Everyone in the room — except him — could see his real reason for quitting wasn't to improve his own health but to improve the lives of his children. He wasn't seeing the "why."

And until he was able to do that, he probably wouldn't succeed.

Find out why

How do you apply that same principle to dieting and weight loss? Let's assume you've already decided you want to be healthy and lose weight. Now suppose I ask you "Why?"

You might think the answer is obvious — just like that guy at my lecture — but many times it's not. "I've found that people often convince themselves they're losing weight for one reason when clearly it's about something else," says Richard M. Ryan, a professor of psychology at the University of Rochester in New York.

If you haven't clearly defined your reason for wanting to lose weight, as soon as the going gets tough, it will be hard to convince yourself it's worth it. When it's time to battle the temptation of a fudgy, chewy brownie or some hot, salty, oh-so-good fries, you'd better be clear on your motivation.

Be autonomous

How often have you done something because someone else wanted you to — especially losing weight? We hear it from our doctors, friends, parents, spouses — so we go on a diet for the wrong reasons.
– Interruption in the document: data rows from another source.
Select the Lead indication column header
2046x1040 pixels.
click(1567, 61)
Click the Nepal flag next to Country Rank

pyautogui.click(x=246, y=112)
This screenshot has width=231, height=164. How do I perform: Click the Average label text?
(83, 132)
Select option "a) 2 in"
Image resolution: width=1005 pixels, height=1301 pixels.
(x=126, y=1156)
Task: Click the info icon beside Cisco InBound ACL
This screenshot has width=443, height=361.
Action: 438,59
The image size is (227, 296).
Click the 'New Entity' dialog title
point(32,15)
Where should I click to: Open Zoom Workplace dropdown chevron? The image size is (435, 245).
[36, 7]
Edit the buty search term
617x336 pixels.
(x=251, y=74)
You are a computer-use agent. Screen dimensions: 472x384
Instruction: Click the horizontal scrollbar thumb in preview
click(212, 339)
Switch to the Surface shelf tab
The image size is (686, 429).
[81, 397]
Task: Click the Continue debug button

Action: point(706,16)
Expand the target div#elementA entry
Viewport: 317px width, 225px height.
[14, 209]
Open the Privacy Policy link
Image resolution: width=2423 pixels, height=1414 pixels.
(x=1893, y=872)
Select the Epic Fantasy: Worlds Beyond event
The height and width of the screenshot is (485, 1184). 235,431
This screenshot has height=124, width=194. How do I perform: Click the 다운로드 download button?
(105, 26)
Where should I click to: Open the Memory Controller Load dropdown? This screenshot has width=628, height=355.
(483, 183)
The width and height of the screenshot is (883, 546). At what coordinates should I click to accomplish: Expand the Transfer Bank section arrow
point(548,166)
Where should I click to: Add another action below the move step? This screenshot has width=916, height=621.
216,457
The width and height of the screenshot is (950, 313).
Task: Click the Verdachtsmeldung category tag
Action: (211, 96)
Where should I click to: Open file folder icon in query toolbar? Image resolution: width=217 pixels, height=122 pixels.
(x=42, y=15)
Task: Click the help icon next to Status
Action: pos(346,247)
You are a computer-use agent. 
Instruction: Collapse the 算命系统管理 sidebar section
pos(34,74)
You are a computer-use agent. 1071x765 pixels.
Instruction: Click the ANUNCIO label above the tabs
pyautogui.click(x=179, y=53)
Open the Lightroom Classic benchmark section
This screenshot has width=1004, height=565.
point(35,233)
"People mouth goals that someone else has set for them — and this is not a very stable basis for personal change," adds Ryan. When someone else sets expectations for us, we often rebel. How many times have you looked at a doughnut and said, "I don't care what my husband (or wife) thinks — I'm eating that Krispy Kreme."

Make it real

To find your reward, you may need to think about what it will be like to actually lose weight. How will you feel? How will you look? If you've never been at your goal weight, it might be hard to get in touch with the feelings and benefits of being that weight. Spend time considering your end result and reward. Use self-reflection and visualization to fantasize about realistic but exciting reasons for being in shape.

Come clean

Self-honesty is no simple task. It involves "reflecting and then endorsing, not just accepting," says Ryan. "Just saying words like, 'I want to be healthier,' or, 'I want to look better,' might not be enough." Those words are too broad. You need to ask yourself probing questions — such as why you want to look better or be healthier — what does that mean to you? Does looking better mean you're more attractive to others? Don't just say the reward. Break it down and get to the roots. If looking better is what you want, investigate what it actually means to you. For example, "By looking better, I will get compliments. This will increase my motivation and confidence, and make me feel better about who I am."

This is about you

Often we feel guilty about our reward because it's not "politically correct," says Heather Patrick, a nutrition professor at Baylor College of Medicine in Houston. Our goals are OUR goals. Whether they're about fitting into some jeans or being able to strut around in a bathing suit, that's our own business. Patrick also cautions, "Be careful what you choose, because certain rewards are fleeting and will not last over the long haul." She recommends picking rewards that will keep on motivating (e.g., increased energy to be with your family). They tend to be the most powerful.

Write it down

"Create an advantage/disadvantage analysis — basically a list of all the advantages and disadvantages for losing weight and all of the advantages and disadvantages for NOT losing the weight. Create four columns," suggests Jim Afremow, a sports psychologist at Athletes' Performance in Tempe, Ariz. This allows you to define your "why" and clarify your thinking even more. Setting a goal is not enough: You have to know why you want to reach it.